* [REQUIRED WORK] Would you transcribe each entry precisely as it stands, setting aside any images?

[Saved entries]
********
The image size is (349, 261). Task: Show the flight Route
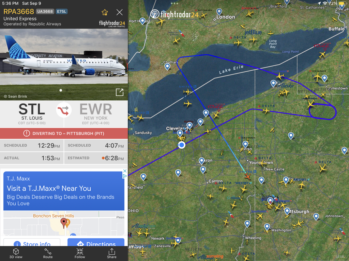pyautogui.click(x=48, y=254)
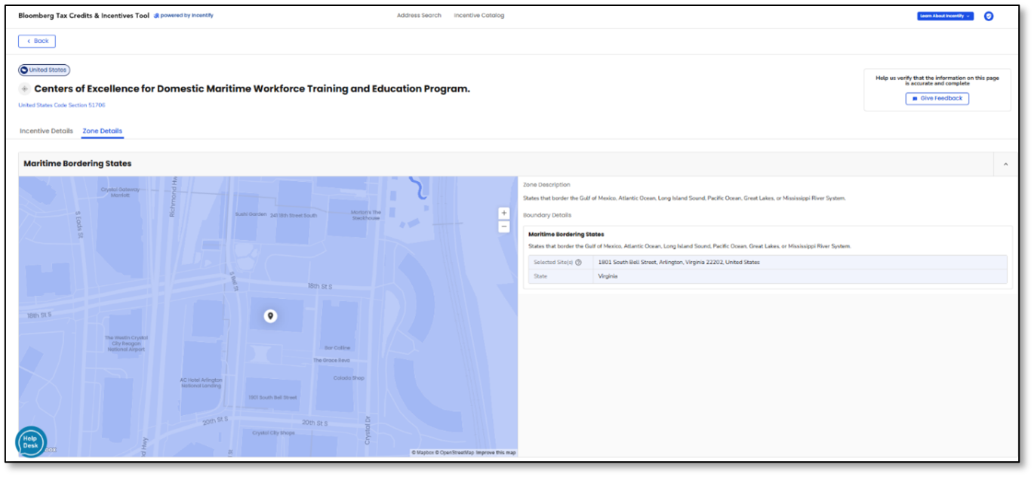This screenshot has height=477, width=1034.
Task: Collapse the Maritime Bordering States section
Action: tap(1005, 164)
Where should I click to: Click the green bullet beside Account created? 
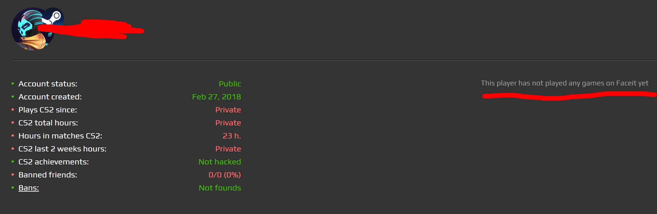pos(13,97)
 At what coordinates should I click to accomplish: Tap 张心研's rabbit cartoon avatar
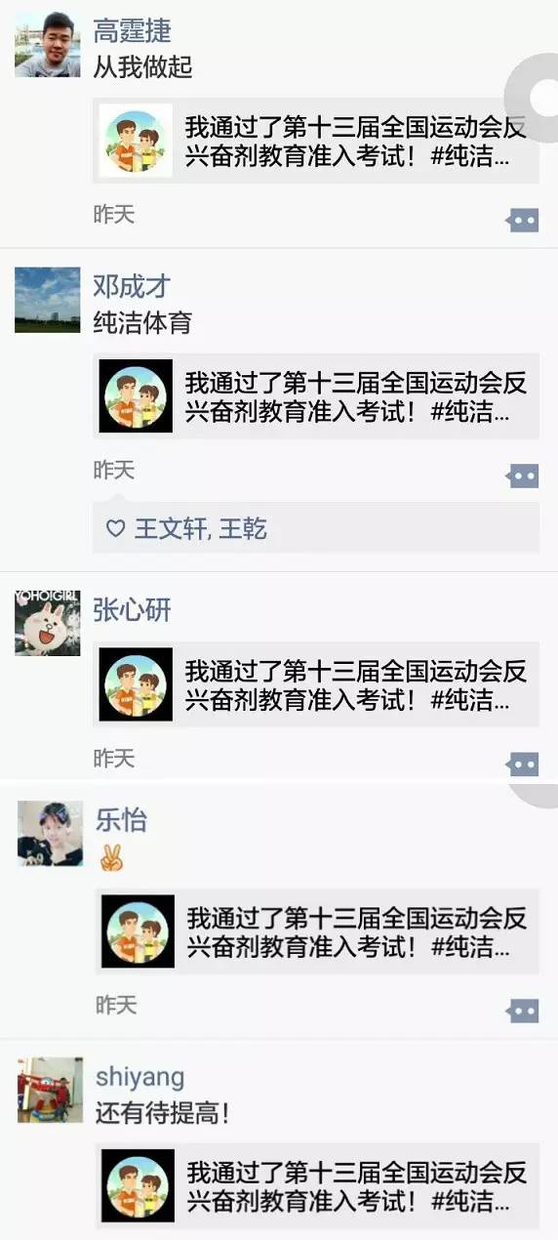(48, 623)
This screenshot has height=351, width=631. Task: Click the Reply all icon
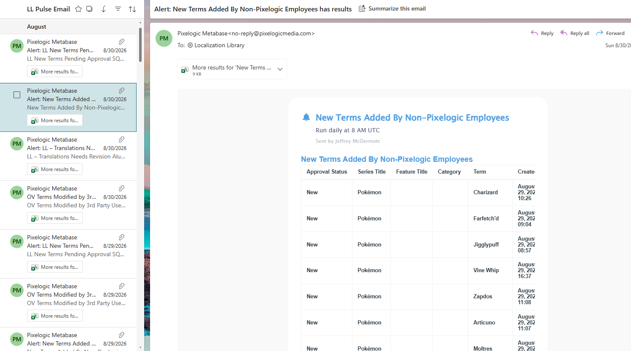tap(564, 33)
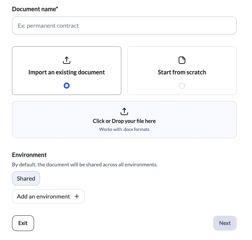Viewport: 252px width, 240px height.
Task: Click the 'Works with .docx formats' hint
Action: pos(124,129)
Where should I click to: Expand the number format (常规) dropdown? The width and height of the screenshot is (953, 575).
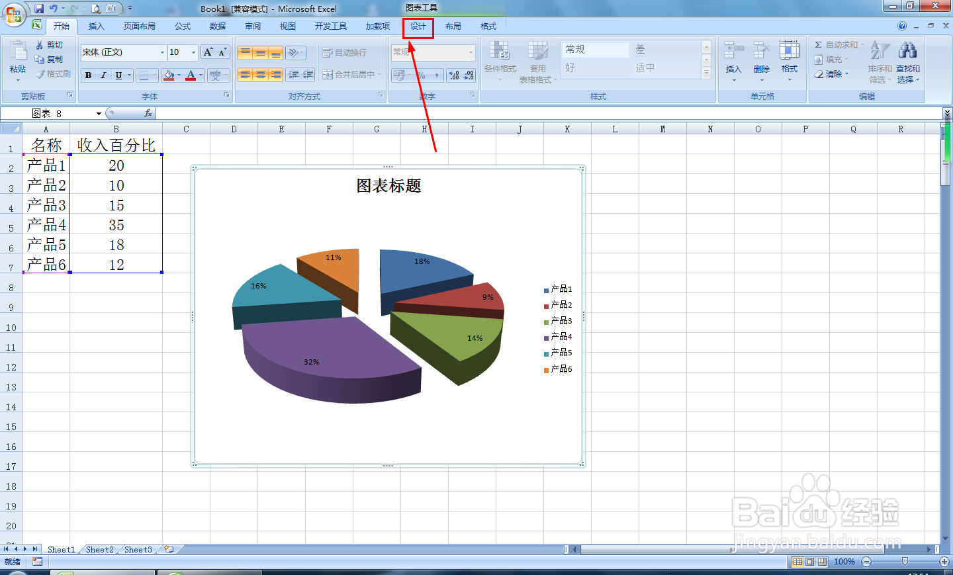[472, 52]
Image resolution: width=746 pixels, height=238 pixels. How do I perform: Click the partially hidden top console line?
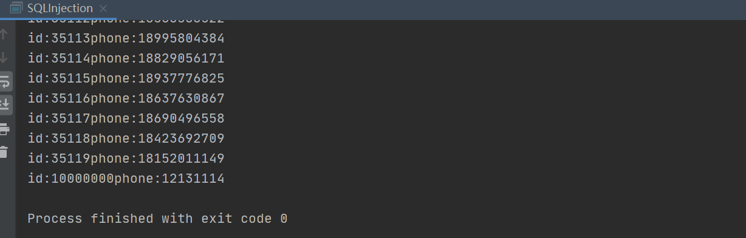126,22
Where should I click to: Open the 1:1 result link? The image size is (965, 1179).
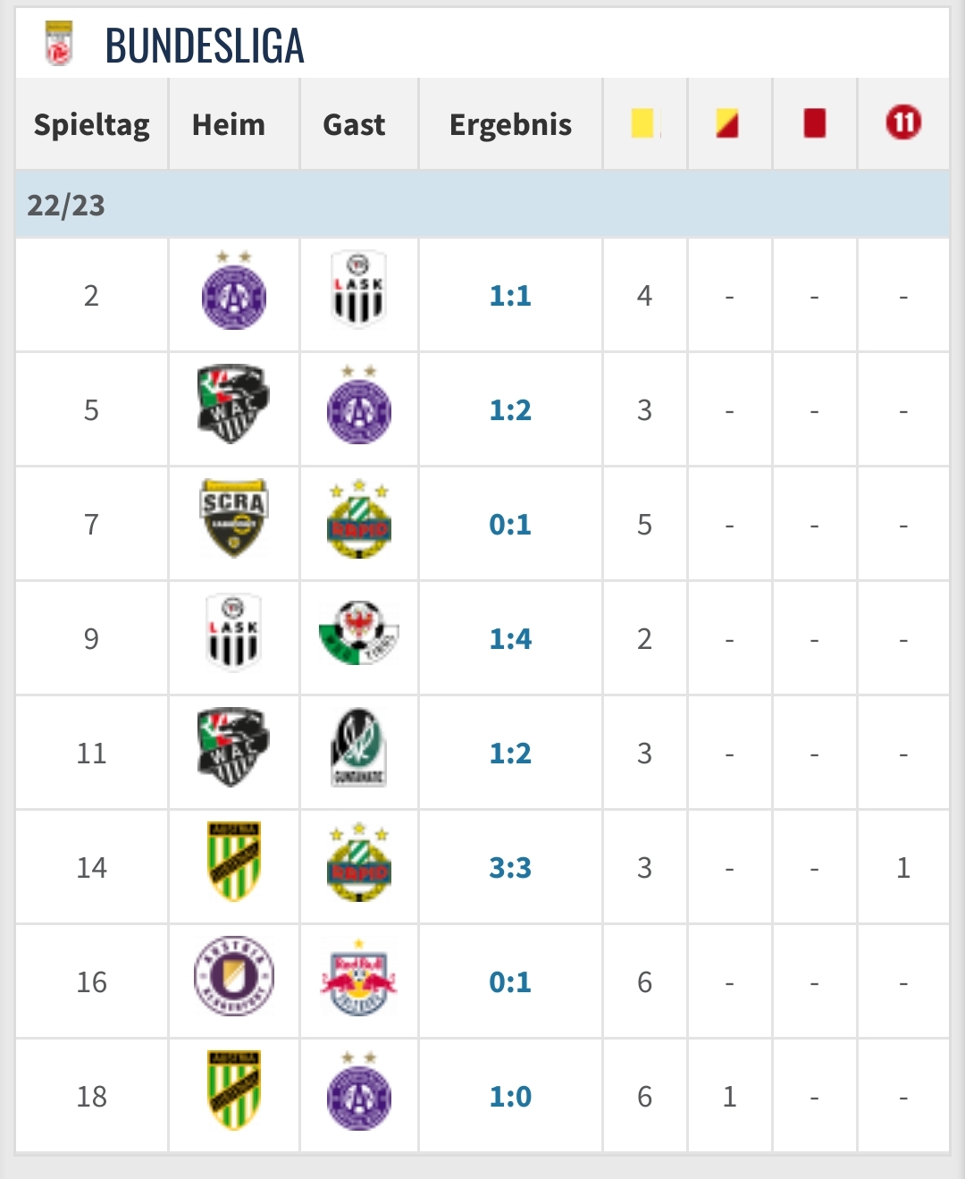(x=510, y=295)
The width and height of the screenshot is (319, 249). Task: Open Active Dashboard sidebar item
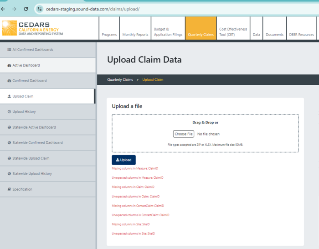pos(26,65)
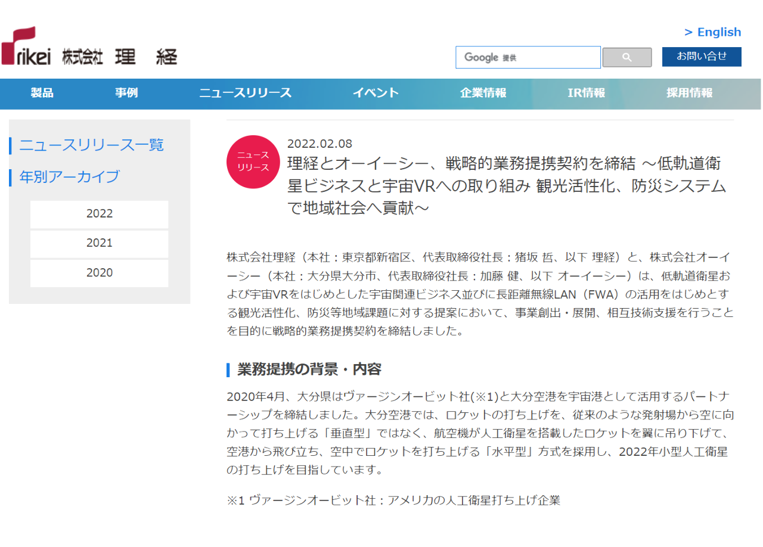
********
* [SOLUTION TO THE EXERCISE]
The image size is (349, 261). Task: Show the flight Route
pyautogui.click(x=48, y=254)
This screenshot has height=477, width=1034.
Task: Collapse the Maritime Bordering States section
Action: tap(1005, 164)
Where should I click to: Click the green bullet beside Account created? 
pos(13,97)
 At what coordinates should I click to accomplish: Tap 张心研's rabbit cartoon avatar
(48, 623)
This screenshot has height=351, width=631. Task: Click the Reply all icon
tap(564, 33)
Viewport: 252px width, 240px height.
Task: Click the 'Works with .docx formats' hint
Action: pos(124,129)
Where should I click to: Expand the number format (常规) dropdown? The width and height of the screenshot is (953, 575).
[472, 52]
Image resolution: width=746 pixels, height=238 pixels. How do I perform: Click the partially hidden top console line?
126,22
Where should I click to: Open the 1:1 result link? The image size is (965, 1179).
(x=510, y=295)
The width and height of the screenshot is (319, 249). Task: Open Active Dashboard sidebar item
pos(26,65)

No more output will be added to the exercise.